AGED IN ADAMANTIUM
Hugh Jackman says goodbye to his X-Man in a welcome, adult spin on the super-hero’s teenage myth making
Much has been made of Logan, star Hugh Jackman’s official farewell to Wolverine, the X-Man who made him a film star almost 20 years ago. But, in fact, what matters is that Logan is the third collaboration between the actor and journeyman director James Mangold, a filmmaker who has traced a curious, idiossyncratic path through his Hollywood choices — a sort of lower-profile Richard Linklater without the coolness. (Sean Fennessey provides an excellent intro to Mangold here.)
Better remembered for his Johnny Cash biopic Walk the Line, Mangold’s curriculum also includes Girl, Interrupted, Identity, the 3.10 to Yuma remake and the unjustly panned Tom Cruise vehicle Knight and Day. It was also Mangold who rescued the adamantium-clawed Wolverine from solo-film-irrelevance with his Yakuza-flavoured The Wolverine back in 2013, and in Logan he invests the character with a gravitas and a mythical aspect straight out of 1970s revisionist westerns and hard-boiled L. A. noirs. The near-future setting sees an ailing, aged Logan, caring for an equally ailing Professor X, being summoned to help a lab-engineered child mutant escape from the claws of its genetic creators — Logan’s child, in more ways than one (no points for subtlety here), in an era where mutants seem to no longer come about naturally.

## Directions for this task
Answer these questions from the review of Logan:
(a) Which collaboration between Hugh Jackman and James Mangold is Logan, by count?
(b) In what year was The Wolverine released?
(c) Which film is Mangold better remembered for?

## Raw data
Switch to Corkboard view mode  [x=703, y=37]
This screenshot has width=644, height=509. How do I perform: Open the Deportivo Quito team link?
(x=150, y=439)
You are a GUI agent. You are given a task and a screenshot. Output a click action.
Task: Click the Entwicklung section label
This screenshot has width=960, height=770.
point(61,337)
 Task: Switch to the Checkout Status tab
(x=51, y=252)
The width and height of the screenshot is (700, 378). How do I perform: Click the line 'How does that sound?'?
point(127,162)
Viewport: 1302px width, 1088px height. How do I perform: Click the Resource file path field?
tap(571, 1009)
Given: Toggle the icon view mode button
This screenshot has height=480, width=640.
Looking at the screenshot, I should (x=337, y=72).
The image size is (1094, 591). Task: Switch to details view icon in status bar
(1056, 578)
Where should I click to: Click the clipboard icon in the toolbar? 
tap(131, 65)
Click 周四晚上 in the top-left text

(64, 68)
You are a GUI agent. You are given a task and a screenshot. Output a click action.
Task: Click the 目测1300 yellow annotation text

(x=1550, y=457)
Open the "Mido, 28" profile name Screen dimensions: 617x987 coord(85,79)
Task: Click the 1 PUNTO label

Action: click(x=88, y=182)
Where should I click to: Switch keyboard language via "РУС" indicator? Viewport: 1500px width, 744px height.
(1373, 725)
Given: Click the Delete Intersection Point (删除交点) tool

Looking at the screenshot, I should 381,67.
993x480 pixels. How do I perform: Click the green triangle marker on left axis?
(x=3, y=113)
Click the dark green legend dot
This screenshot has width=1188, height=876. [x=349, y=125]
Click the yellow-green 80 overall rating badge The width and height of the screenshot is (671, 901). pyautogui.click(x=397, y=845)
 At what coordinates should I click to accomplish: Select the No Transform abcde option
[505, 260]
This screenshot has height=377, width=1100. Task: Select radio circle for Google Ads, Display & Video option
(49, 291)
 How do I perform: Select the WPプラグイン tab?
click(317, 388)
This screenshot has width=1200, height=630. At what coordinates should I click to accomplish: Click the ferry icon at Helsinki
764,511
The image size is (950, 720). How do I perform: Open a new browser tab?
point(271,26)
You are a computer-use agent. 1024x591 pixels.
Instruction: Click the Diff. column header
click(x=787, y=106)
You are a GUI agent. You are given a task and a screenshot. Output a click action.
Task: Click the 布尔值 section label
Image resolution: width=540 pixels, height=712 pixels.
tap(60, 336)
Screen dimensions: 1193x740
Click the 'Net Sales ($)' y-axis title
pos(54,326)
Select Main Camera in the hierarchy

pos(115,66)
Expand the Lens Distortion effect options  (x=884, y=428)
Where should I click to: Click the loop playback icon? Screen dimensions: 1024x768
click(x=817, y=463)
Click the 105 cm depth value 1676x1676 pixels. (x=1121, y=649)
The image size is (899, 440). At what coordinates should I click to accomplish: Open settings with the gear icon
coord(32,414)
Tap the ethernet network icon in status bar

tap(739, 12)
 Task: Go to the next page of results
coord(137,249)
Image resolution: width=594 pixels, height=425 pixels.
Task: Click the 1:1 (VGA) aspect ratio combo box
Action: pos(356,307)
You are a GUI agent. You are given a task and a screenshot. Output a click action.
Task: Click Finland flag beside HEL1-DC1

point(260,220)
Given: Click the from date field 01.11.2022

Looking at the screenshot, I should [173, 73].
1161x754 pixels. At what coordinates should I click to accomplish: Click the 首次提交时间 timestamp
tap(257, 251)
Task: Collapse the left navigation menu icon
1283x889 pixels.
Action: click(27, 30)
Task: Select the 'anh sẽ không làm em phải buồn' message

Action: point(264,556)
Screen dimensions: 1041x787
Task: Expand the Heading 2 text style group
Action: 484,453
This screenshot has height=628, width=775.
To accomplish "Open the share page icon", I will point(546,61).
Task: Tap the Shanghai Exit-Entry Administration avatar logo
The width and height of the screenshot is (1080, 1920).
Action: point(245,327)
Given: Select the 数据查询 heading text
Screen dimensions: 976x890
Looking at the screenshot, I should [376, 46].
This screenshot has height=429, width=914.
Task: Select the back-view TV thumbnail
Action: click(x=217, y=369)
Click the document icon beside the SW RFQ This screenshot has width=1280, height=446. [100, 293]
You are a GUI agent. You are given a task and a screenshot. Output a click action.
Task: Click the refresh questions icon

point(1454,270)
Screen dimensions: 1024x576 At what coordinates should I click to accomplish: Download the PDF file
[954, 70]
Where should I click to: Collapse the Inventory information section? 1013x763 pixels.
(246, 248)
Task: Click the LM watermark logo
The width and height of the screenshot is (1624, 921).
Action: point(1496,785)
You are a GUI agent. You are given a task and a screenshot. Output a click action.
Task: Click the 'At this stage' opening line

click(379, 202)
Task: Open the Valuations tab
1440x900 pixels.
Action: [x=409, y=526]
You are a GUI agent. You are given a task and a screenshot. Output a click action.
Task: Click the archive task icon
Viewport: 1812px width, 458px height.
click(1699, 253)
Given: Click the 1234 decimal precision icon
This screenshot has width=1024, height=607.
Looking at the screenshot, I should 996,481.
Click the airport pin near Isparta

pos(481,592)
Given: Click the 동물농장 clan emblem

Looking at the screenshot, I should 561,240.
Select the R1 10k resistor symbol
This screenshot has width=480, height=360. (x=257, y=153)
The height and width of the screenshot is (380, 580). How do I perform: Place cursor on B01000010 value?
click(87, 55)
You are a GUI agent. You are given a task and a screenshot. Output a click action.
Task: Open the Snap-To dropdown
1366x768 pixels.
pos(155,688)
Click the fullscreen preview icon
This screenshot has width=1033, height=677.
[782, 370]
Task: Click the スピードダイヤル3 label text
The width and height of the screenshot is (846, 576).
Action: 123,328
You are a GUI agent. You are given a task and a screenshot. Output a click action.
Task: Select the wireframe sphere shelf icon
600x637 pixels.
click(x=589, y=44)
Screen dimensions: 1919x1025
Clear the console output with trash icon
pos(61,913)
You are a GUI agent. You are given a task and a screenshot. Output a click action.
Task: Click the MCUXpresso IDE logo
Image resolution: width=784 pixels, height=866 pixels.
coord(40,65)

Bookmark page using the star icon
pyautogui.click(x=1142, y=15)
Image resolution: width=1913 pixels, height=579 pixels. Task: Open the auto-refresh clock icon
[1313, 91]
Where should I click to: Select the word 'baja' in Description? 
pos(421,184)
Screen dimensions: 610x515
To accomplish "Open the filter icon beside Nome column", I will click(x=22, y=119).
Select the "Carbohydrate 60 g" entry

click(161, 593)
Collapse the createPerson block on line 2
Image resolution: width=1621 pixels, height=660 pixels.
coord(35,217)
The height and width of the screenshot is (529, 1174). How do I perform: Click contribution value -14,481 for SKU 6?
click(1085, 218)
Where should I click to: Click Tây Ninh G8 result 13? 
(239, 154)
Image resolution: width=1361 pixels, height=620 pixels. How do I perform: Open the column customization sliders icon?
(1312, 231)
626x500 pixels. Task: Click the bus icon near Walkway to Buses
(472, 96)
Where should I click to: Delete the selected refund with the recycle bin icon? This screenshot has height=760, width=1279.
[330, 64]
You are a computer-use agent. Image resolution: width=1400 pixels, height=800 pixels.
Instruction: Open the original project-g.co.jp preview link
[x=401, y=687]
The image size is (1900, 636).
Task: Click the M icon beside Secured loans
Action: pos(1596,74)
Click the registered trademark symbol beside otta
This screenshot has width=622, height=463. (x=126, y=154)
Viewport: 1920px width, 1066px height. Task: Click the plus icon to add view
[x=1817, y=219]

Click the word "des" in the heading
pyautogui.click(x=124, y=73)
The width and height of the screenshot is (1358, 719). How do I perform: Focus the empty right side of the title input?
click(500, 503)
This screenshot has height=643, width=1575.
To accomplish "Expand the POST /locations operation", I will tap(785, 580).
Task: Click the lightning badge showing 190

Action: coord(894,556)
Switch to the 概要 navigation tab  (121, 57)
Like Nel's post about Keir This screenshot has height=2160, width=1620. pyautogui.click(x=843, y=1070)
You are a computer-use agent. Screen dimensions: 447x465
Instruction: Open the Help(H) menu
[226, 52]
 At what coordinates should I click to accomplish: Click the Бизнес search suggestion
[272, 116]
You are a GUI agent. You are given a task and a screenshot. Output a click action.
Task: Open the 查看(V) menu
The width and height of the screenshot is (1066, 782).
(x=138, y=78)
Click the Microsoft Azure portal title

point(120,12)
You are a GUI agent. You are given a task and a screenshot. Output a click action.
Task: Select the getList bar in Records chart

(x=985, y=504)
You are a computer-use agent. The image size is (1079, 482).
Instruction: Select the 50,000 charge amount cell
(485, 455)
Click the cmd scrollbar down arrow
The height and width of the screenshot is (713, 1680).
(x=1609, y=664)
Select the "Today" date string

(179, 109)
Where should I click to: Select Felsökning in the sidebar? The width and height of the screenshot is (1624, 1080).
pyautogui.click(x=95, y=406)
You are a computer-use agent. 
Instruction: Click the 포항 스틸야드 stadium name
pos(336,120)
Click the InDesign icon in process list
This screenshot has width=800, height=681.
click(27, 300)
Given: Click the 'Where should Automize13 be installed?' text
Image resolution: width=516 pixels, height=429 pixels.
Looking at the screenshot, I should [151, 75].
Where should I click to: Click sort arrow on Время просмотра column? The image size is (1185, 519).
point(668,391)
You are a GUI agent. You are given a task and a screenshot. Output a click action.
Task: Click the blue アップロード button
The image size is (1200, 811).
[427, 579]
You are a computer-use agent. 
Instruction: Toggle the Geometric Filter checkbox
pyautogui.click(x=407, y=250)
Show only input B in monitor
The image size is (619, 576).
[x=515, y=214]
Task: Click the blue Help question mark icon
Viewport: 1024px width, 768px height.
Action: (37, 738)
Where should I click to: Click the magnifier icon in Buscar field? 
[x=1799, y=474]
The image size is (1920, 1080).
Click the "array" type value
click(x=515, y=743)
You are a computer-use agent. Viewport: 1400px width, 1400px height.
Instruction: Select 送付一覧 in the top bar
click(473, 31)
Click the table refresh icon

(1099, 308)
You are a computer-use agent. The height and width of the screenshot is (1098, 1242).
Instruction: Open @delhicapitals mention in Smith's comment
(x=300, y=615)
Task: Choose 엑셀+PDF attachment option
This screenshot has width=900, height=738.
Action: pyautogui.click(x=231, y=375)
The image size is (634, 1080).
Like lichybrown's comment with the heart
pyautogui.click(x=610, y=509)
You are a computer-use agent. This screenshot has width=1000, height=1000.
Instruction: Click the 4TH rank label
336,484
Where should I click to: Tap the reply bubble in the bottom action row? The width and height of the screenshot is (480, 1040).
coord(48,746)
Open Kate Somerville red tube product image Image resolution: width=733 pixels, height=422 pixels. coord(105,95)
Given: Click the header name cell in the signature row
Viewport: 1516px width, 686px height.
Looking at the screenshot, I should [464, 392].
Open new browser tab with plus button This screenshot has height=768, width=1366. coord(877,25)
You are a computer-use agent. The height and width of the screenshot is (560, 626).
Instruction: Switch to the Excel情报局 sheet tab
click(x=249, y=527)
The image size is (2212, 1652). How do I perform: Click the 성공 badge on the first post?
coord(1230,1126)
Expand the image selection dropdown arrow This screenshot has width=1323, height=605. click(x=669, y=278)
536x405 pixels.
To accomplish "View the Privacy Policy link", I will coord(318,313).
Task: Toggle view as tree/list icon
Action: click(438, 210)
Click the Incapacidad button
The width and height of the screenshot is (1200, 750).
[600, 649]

## Task result
(a) The third
(b) 2013
(c) Walk the Line, his Johnny Cash biopic